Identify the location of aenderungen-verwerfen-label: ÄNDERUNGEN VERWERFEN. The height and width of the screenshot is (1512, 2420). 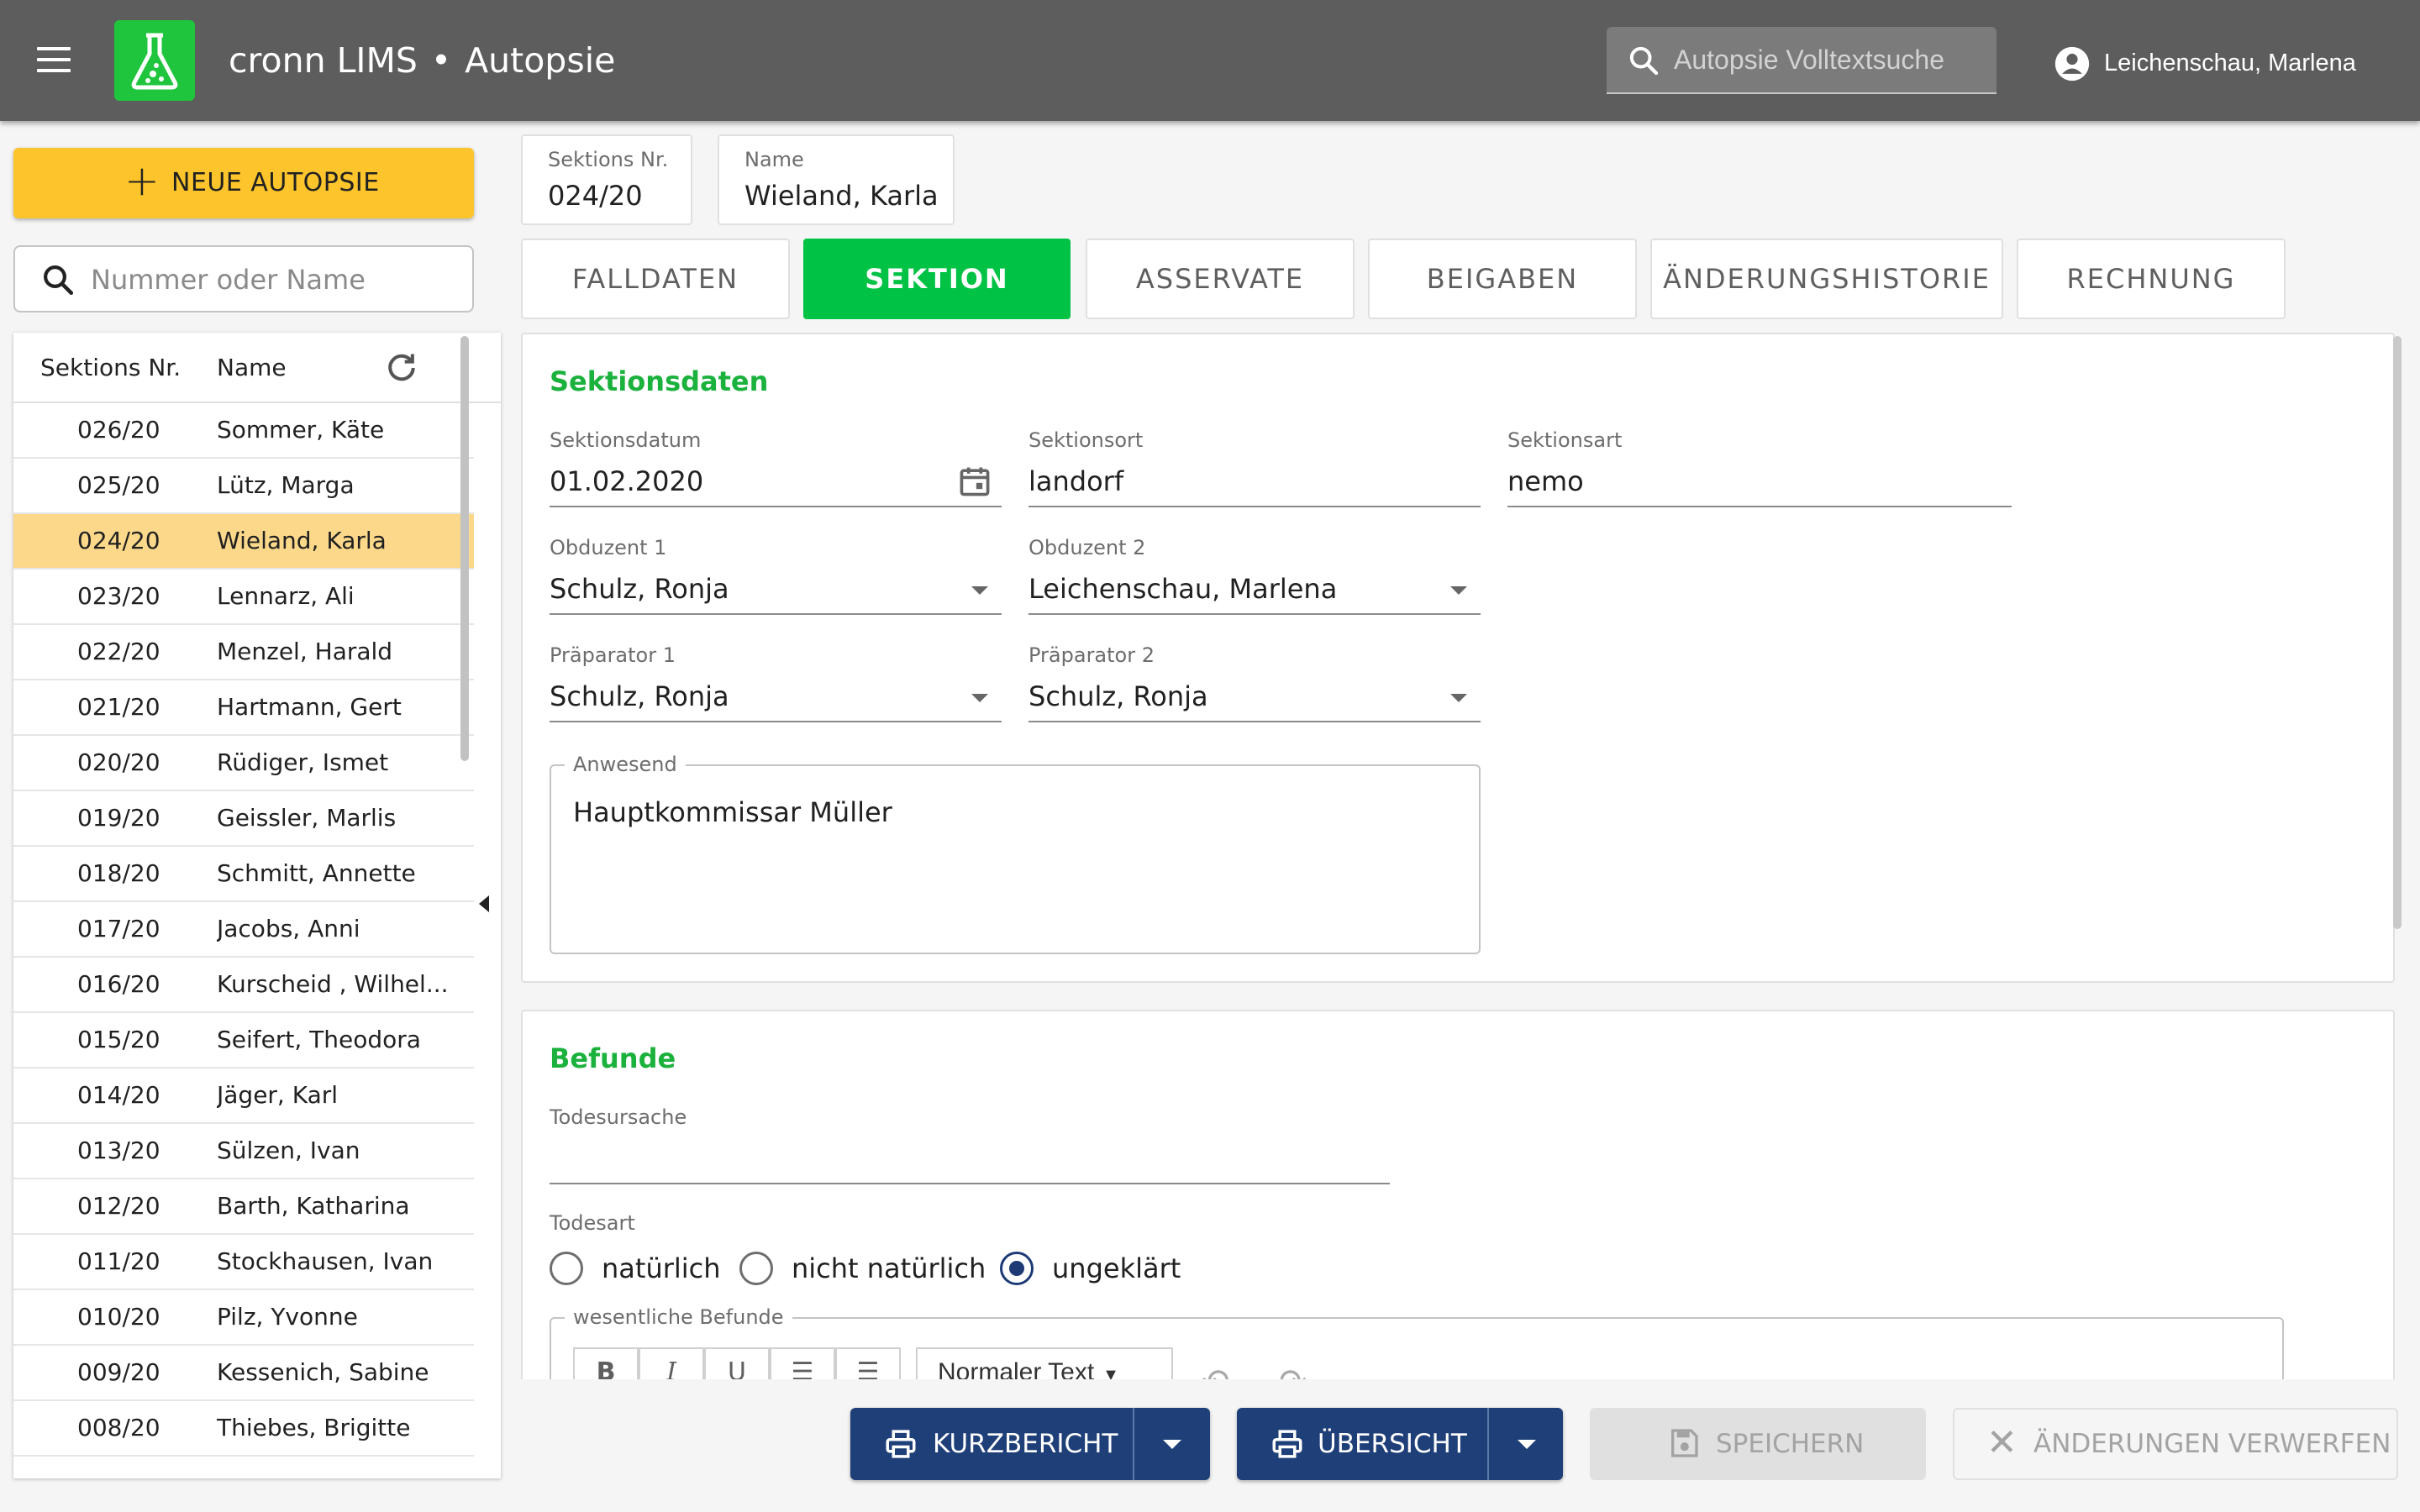
(2212, 1444).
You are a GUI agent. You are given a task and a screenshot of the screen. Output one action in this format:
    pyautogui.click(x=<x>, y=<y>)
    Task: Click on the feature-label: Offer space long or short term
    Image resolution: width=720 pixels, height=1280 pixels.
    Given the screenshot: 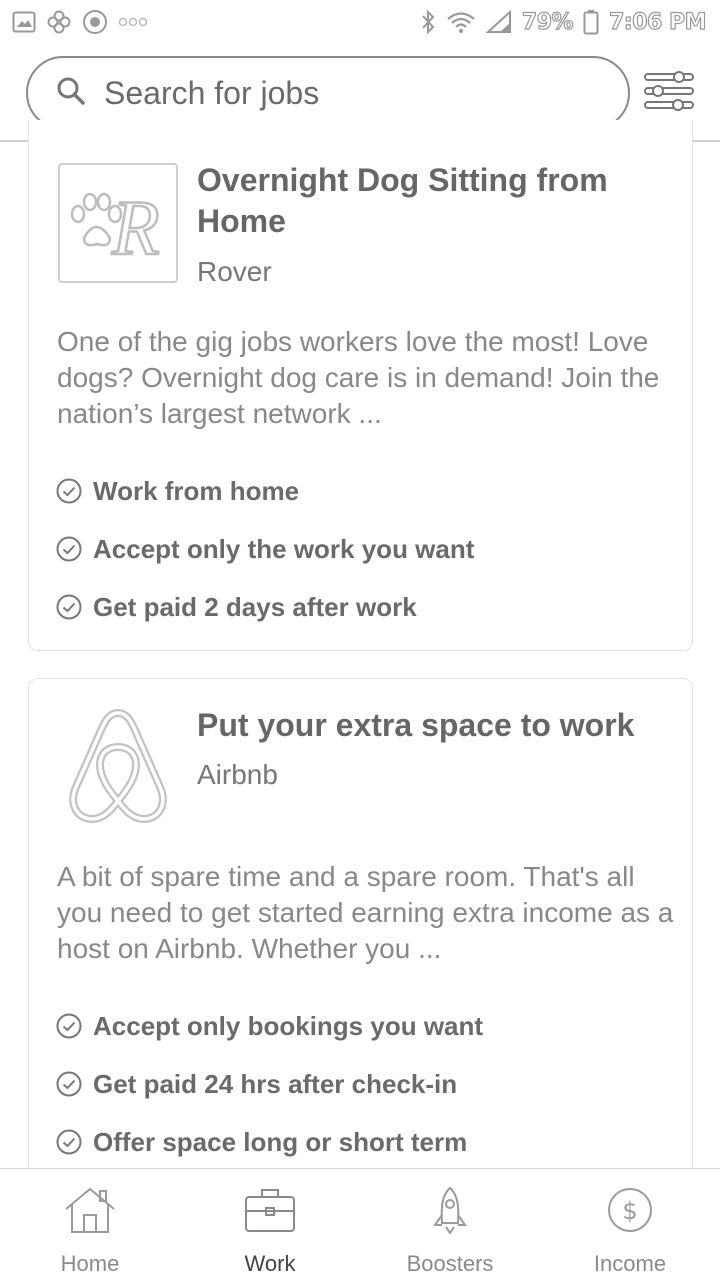 What is the action you would take?
    pyautogui.click(x=280, y=1142)
    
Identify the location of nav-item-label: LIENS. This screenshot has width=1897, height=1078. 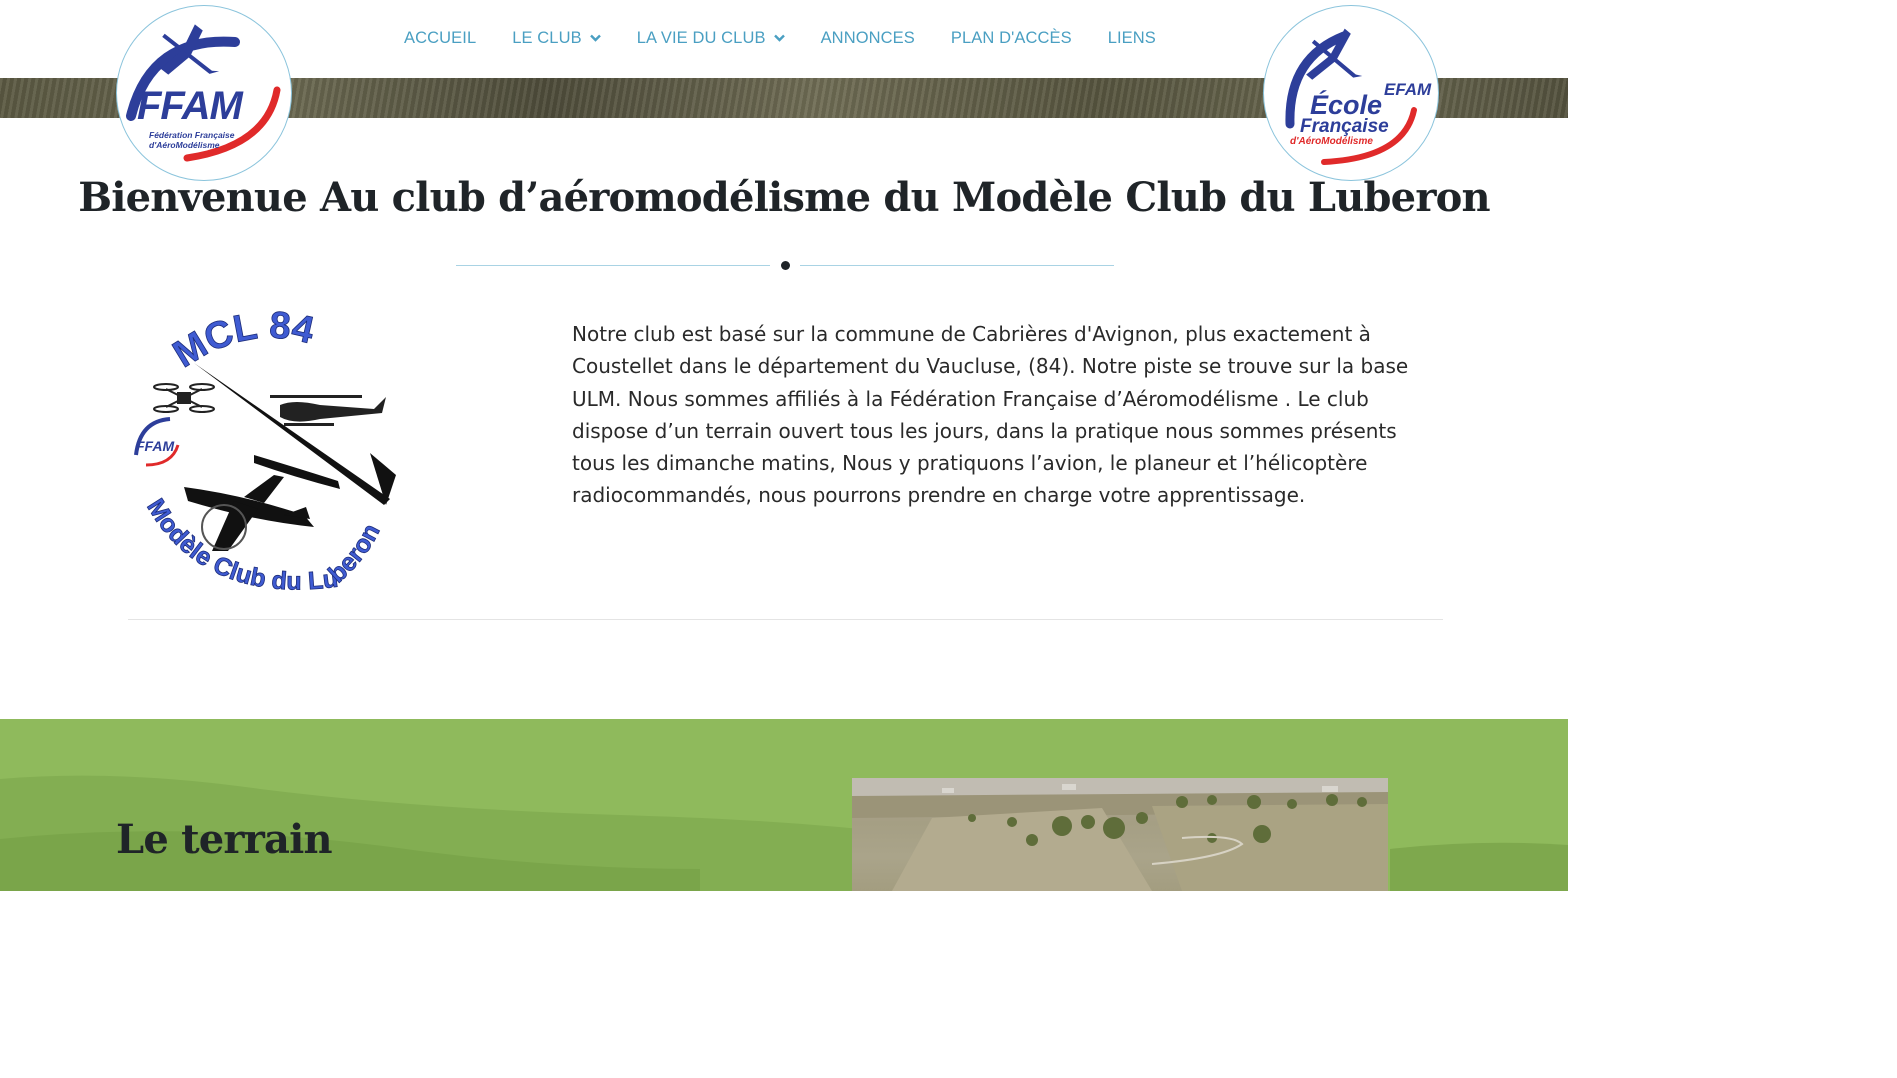
(1132, 38).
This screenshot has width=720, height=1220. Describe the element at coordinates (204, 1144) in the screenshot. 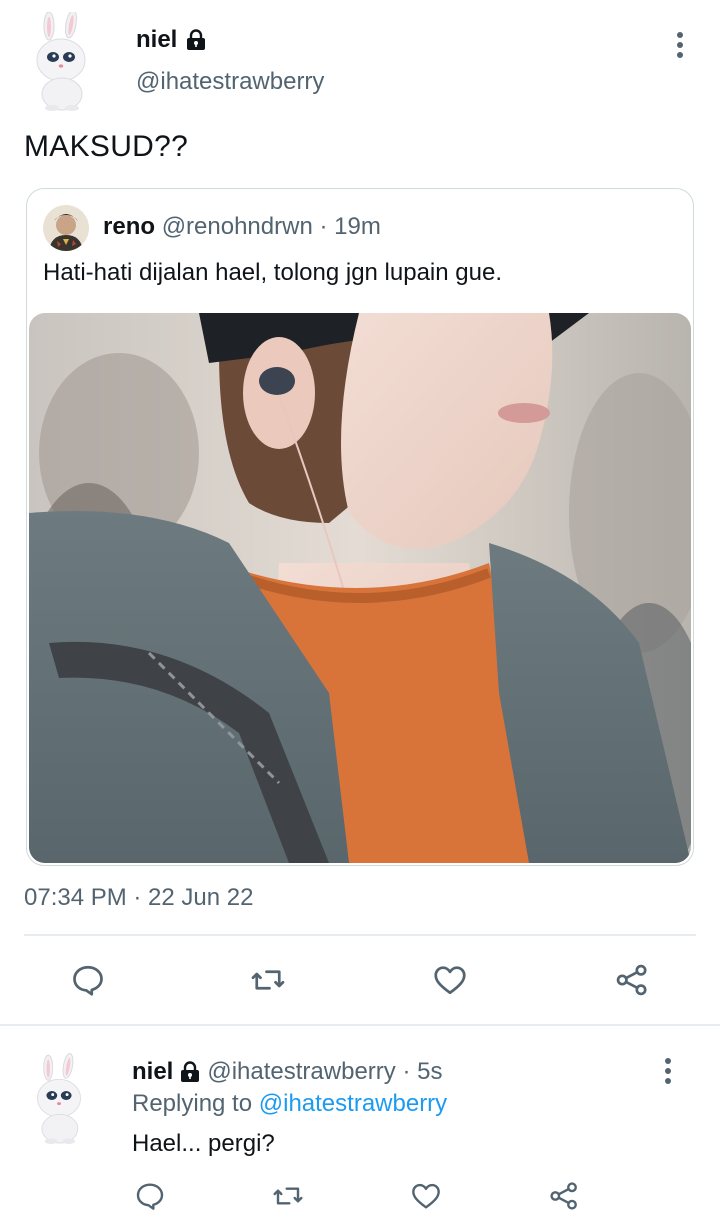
━━━━
Repeat the lines from the one holding "Identify the location of nav-item-label: LIENS." through the last line, inclusive, requests included, with every coordinate in the answers multiplied by 0.25 and rounded to whole numbers, halves rounded up. Leave the pictures out.

Identify the location of nav-item-label: LIENS. This screenshot has width=1897, height=1078. 
(283, 10).
This screenshot has width=720, height=1220. Describe the element at coordinates (204, 1144) in the screenshot. 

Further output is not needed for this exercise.